Print the records below word for word. Leave out the pictures.

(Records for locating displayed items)
• • • • • • •

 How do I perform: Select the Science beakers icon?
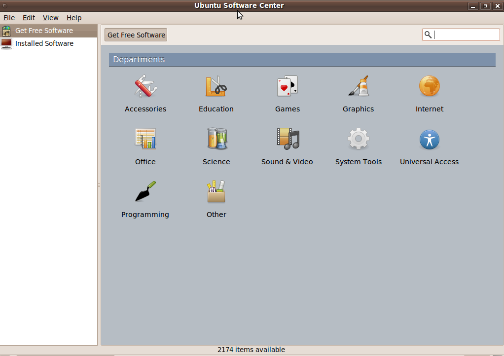(216, 139)
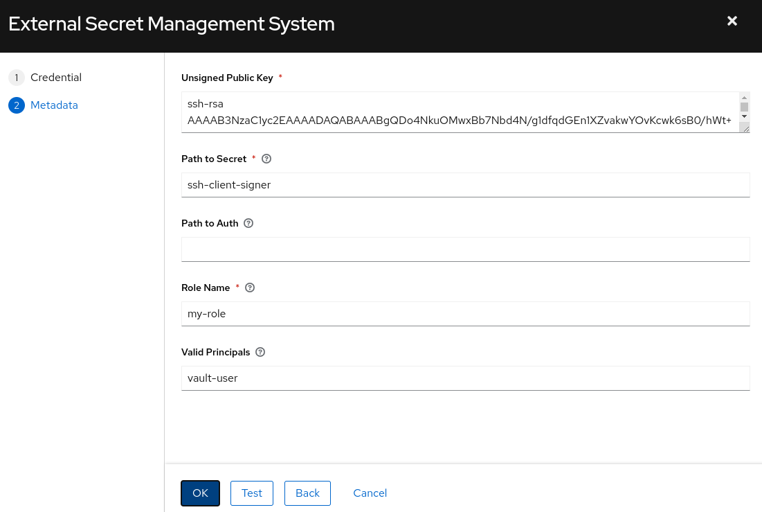Click the Path to Secret input field
Screen dimensions: 762x512
[x=465, y=185]
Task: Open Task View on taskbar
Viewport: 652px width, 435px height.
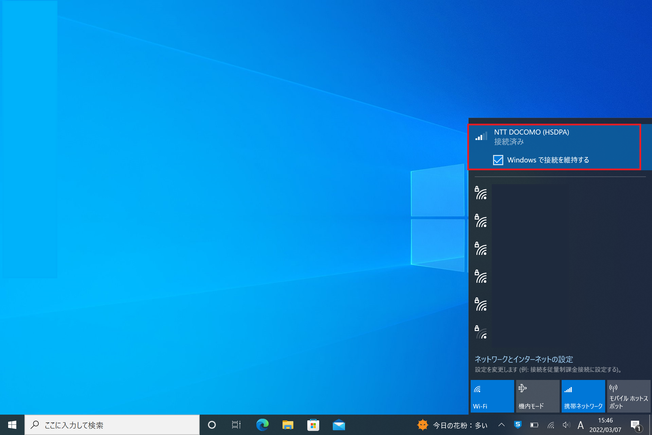Action: [x=236, y=425]
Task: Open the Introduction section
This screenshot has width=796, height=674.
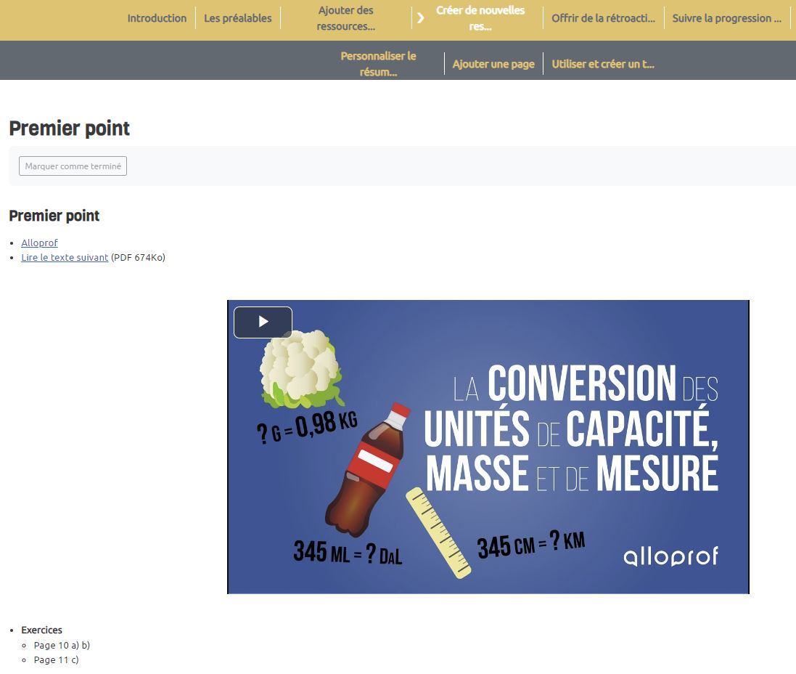Action: point(157,18)
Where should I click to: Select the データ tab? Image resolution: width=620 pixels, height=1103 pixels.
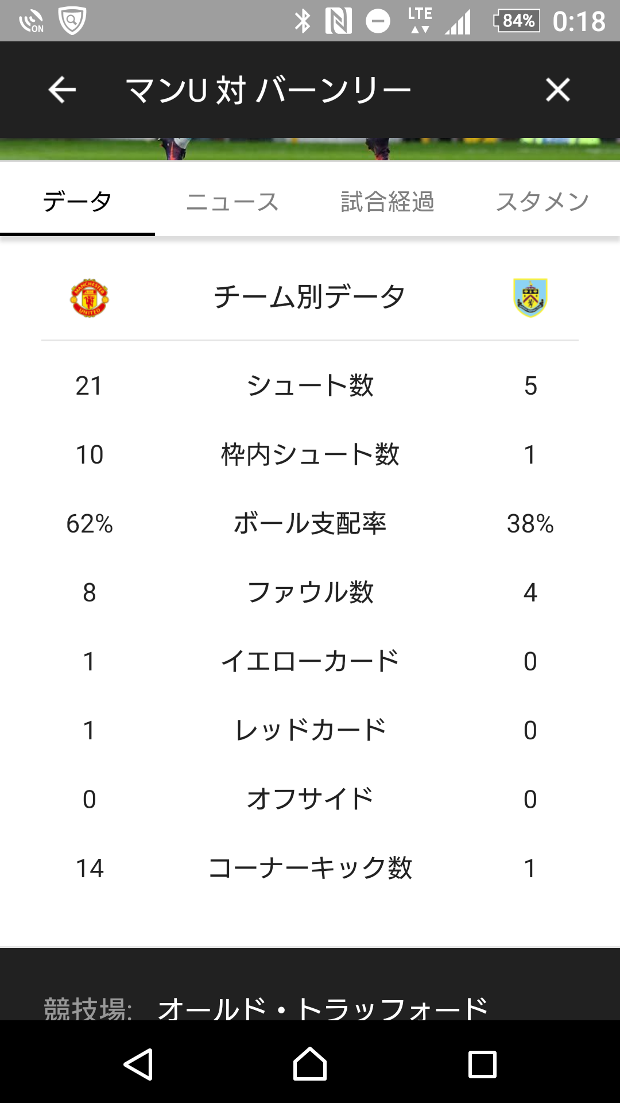click(78, 202)
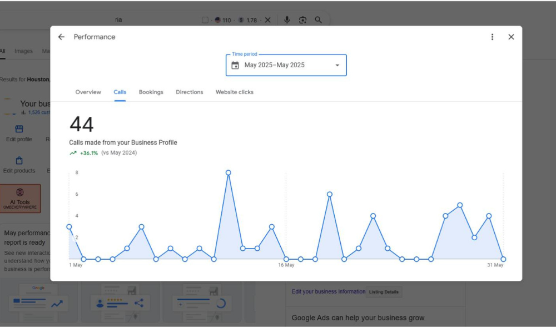The image size is (556, 327).
Task: Click the peak data point of 8 calls
Action: (228, 173)
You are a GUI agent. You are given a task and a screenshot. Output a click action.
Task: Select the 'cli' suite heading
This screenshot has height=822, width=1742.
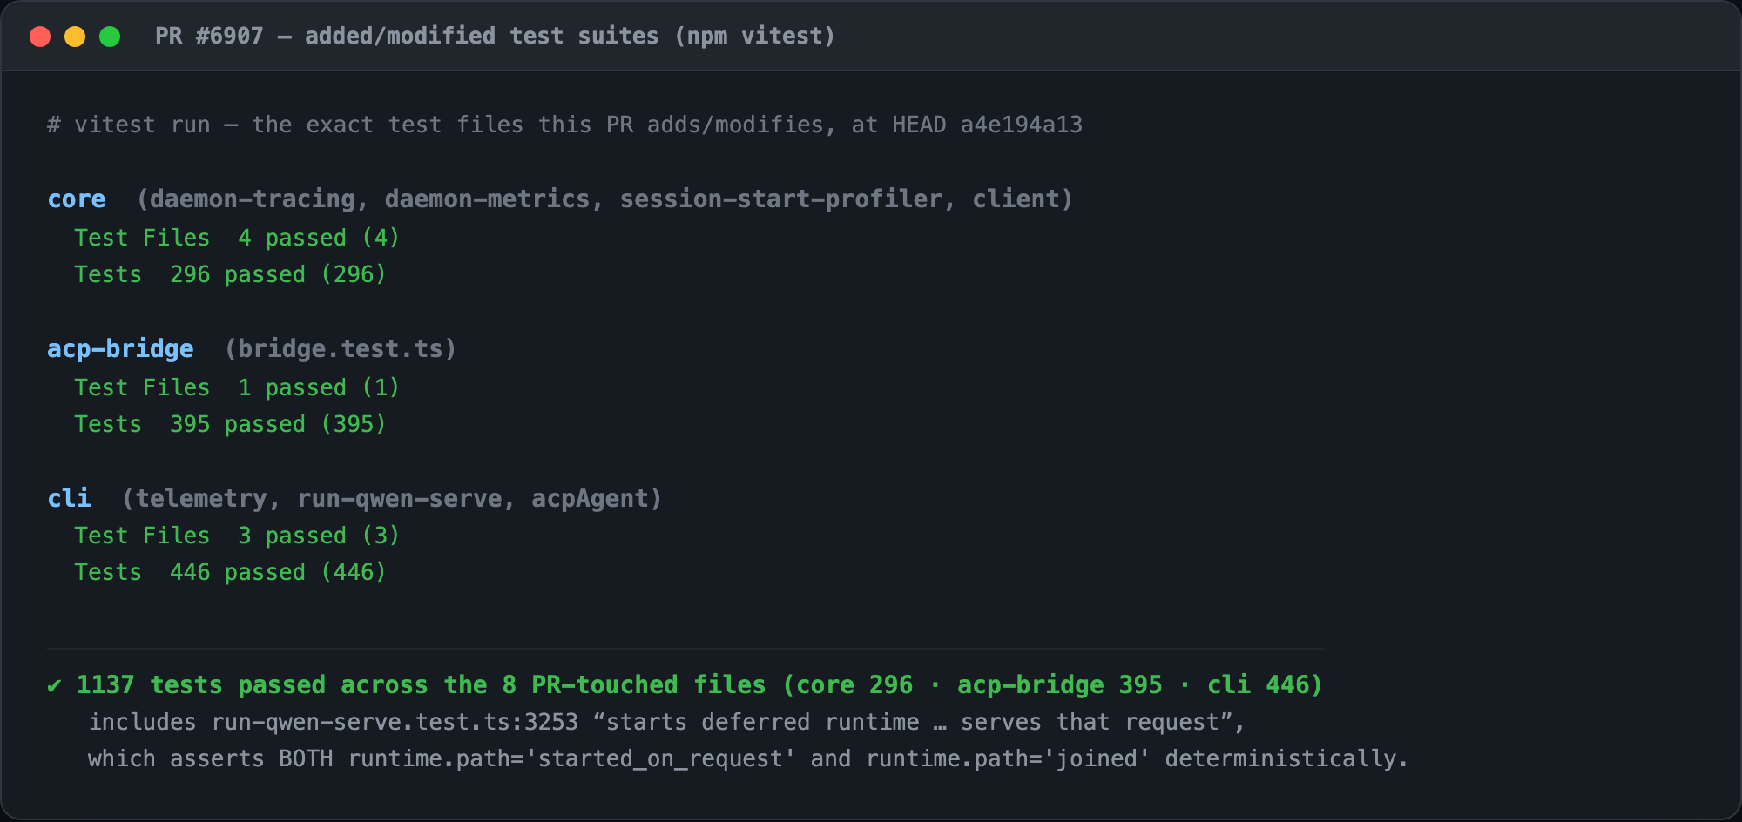[x=69, y=498]
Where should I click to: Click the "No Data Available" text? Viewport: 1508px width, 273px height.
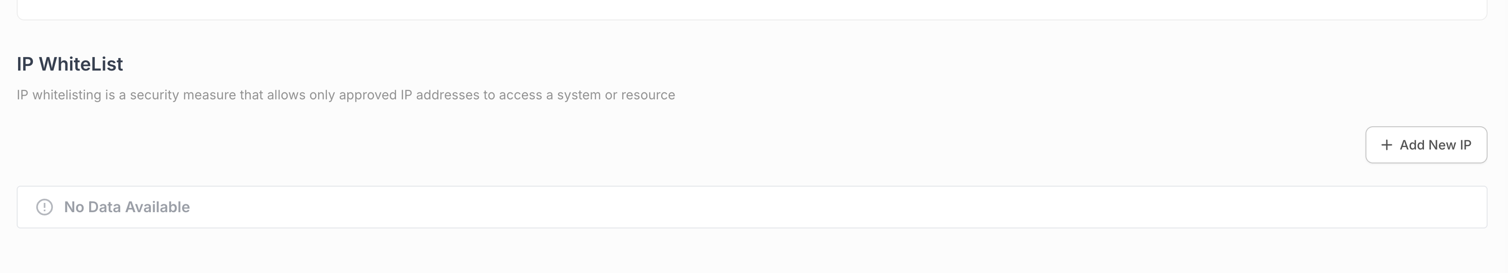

• • • • • • •

Reply -
 How do I perform: Select the Science beakers icon?
(216, 139)
Click the Path to Secret input field
Screen dimensions: 762x512
[x=465, y=185]
Task: Open Task View on taskbar
Viewport: 652px width, 435px height.
Action: [x=236, y=425]
Task: Open the Introduction section
This screenshot has width=796, height=674.
Action: point(157,18)
Where should I click to: Select the データ tab? Image resolution: width=620 pixels, height=1103 pixels.
click(78, 202)
The image size is (556, 327).
Task: Click the peak data point of 8 calls
Action: (228, 173)
You are a GUI agent. You are given a task and a screenshot. Output a click action.
Task: Select the 'cli' suite heading
This screenshot has height=822, width=1742.
[x=69, y=498]
Where should I click to: Click the "No Data Available" text? Viewport: 1508px width, 273px height.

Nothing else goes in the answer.